» **WHAT TO WORK ON**
When you reach the line containing "Where should I" in the entries below, start writing out each line exactly, and stop after the line containing "Open a new browser".

Dataset records:

________

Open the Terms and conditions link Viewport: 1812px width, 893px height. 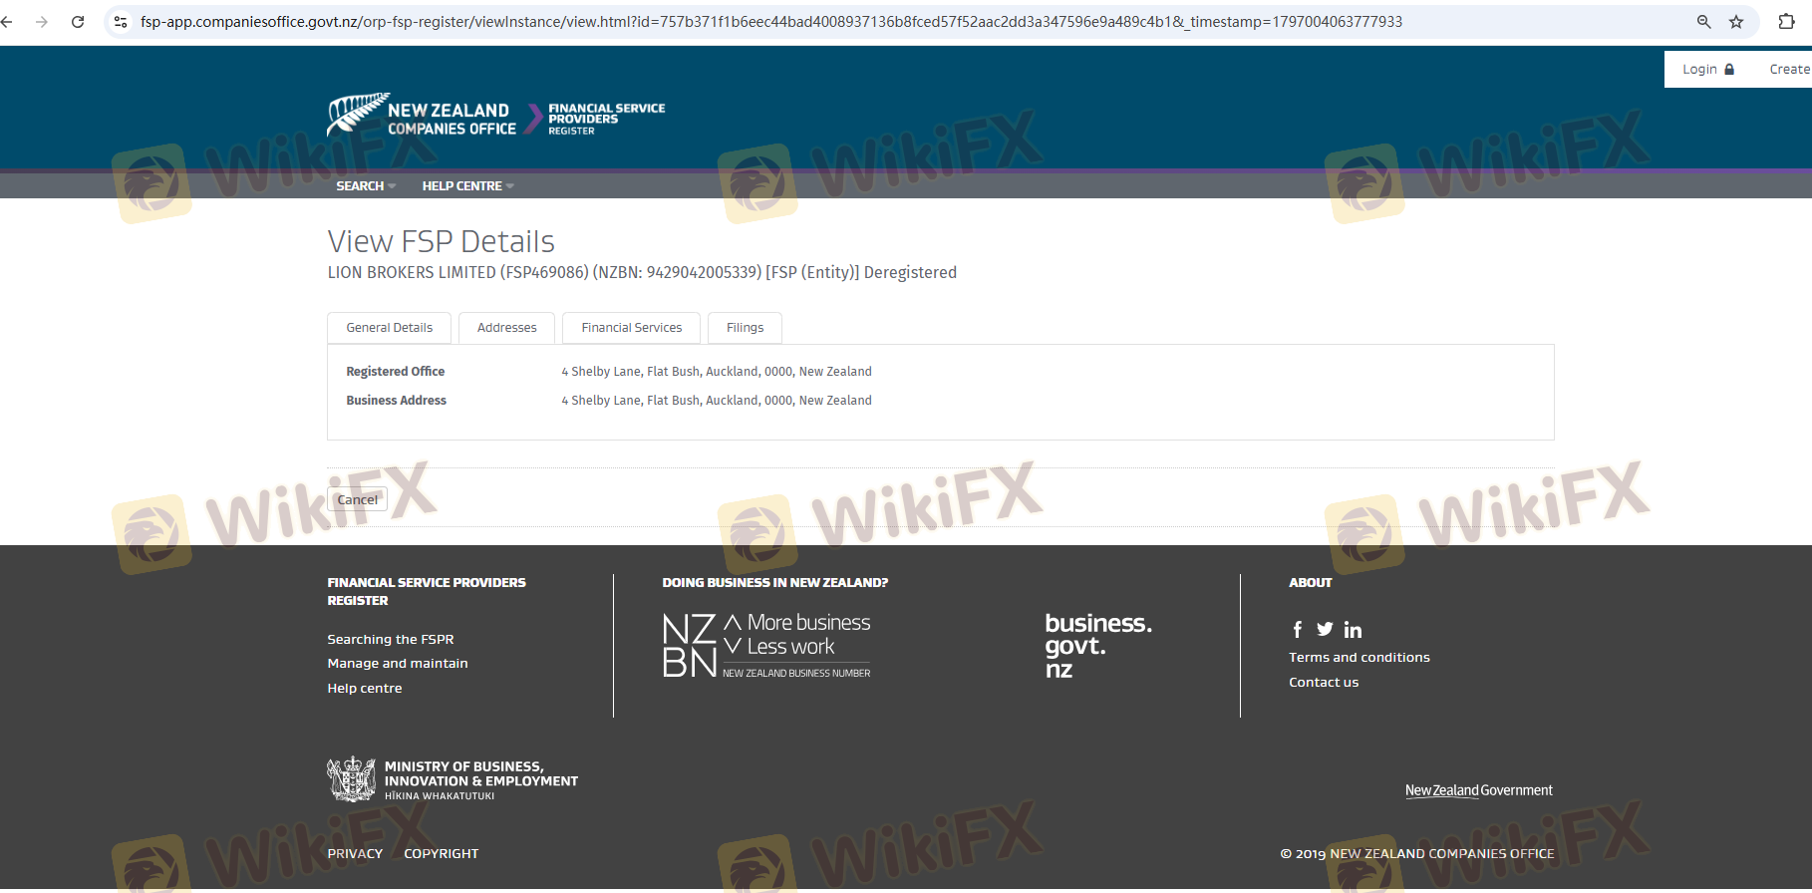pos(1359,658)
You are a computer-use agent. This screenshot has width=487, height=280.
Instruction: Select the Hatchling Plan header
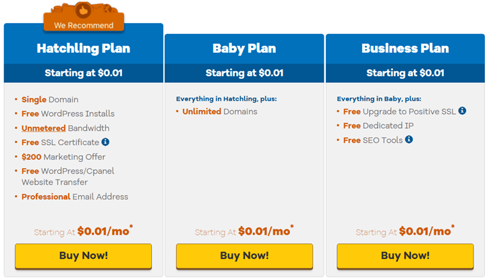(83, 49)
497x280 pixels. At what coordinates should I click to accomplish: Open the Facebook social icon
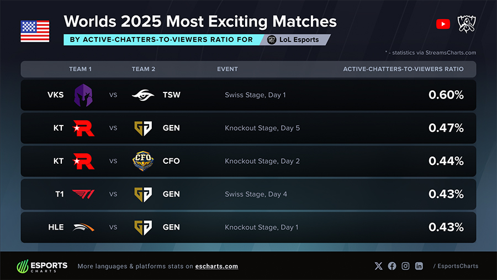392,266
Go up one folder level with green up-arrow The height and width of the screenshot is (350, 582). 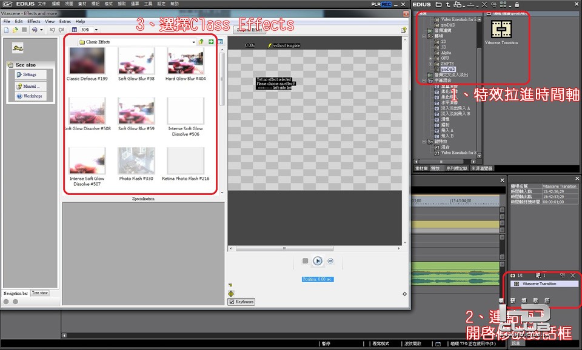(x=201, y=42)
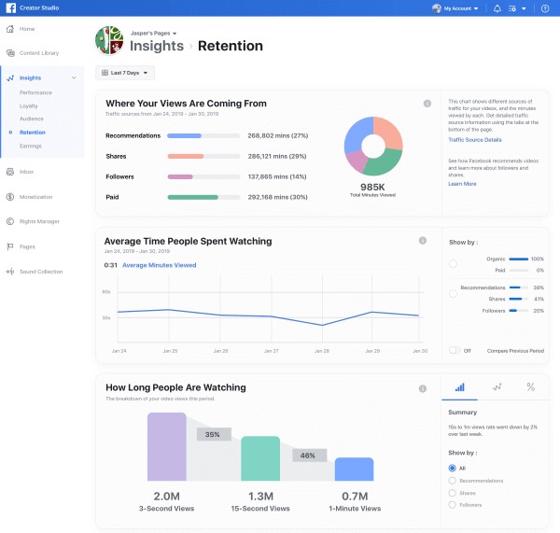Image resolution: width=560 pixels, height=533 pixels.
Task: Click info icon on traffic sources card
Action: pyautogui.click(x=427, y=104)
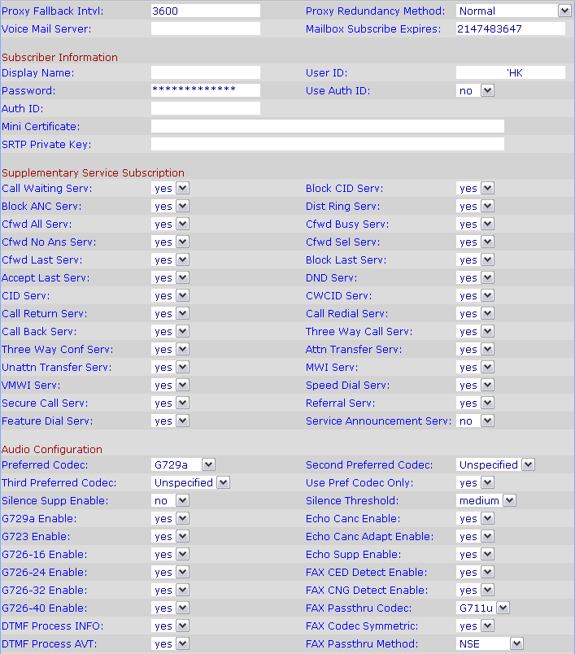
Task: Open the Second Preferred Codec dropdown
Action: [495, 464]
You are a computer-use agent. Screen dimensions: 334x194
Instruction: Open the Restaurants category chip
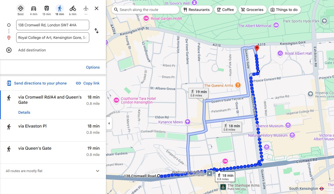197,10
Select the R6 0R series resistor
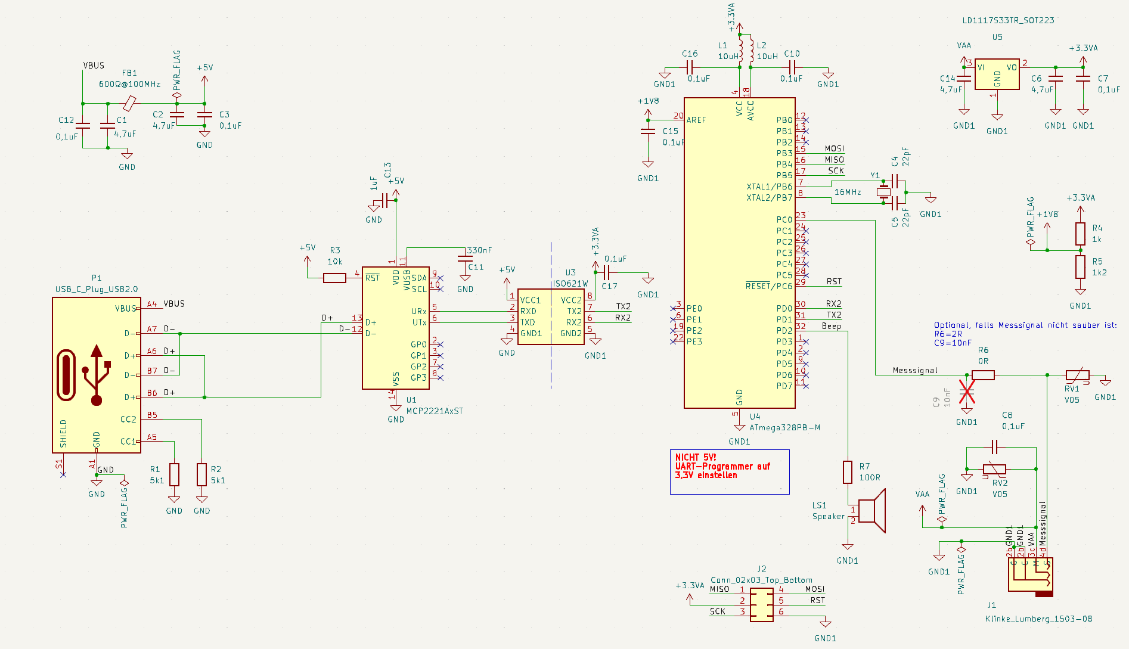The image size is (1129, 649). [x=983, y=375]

________

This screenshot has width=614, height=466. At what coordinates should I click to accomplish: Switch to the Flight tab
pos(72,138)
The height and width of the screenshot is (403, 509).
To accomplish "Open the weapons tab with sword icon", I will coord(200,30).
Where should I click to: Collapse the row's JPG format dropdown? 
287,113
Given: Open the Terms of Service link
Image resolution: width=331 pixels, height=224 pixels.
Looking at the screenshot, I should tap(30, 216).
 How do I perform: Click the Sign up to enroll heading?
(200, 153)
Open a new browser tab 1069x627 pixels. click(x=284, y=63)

________

» **OUTPUT OF THE TASK**
Where should I click to: Collapse the row's JPG format dropdown? 
287,113
Given: Open the Terms of Service link
Image resolution: width=331 pixels, height=224 pixels.
Looking at the screenshot, I should tap(30, 216).
 How do I perform: Click the Sign up to enroll heading?
(200, 153)
Open a new browser tab 1069x627 pixels. click(x=284, y=63)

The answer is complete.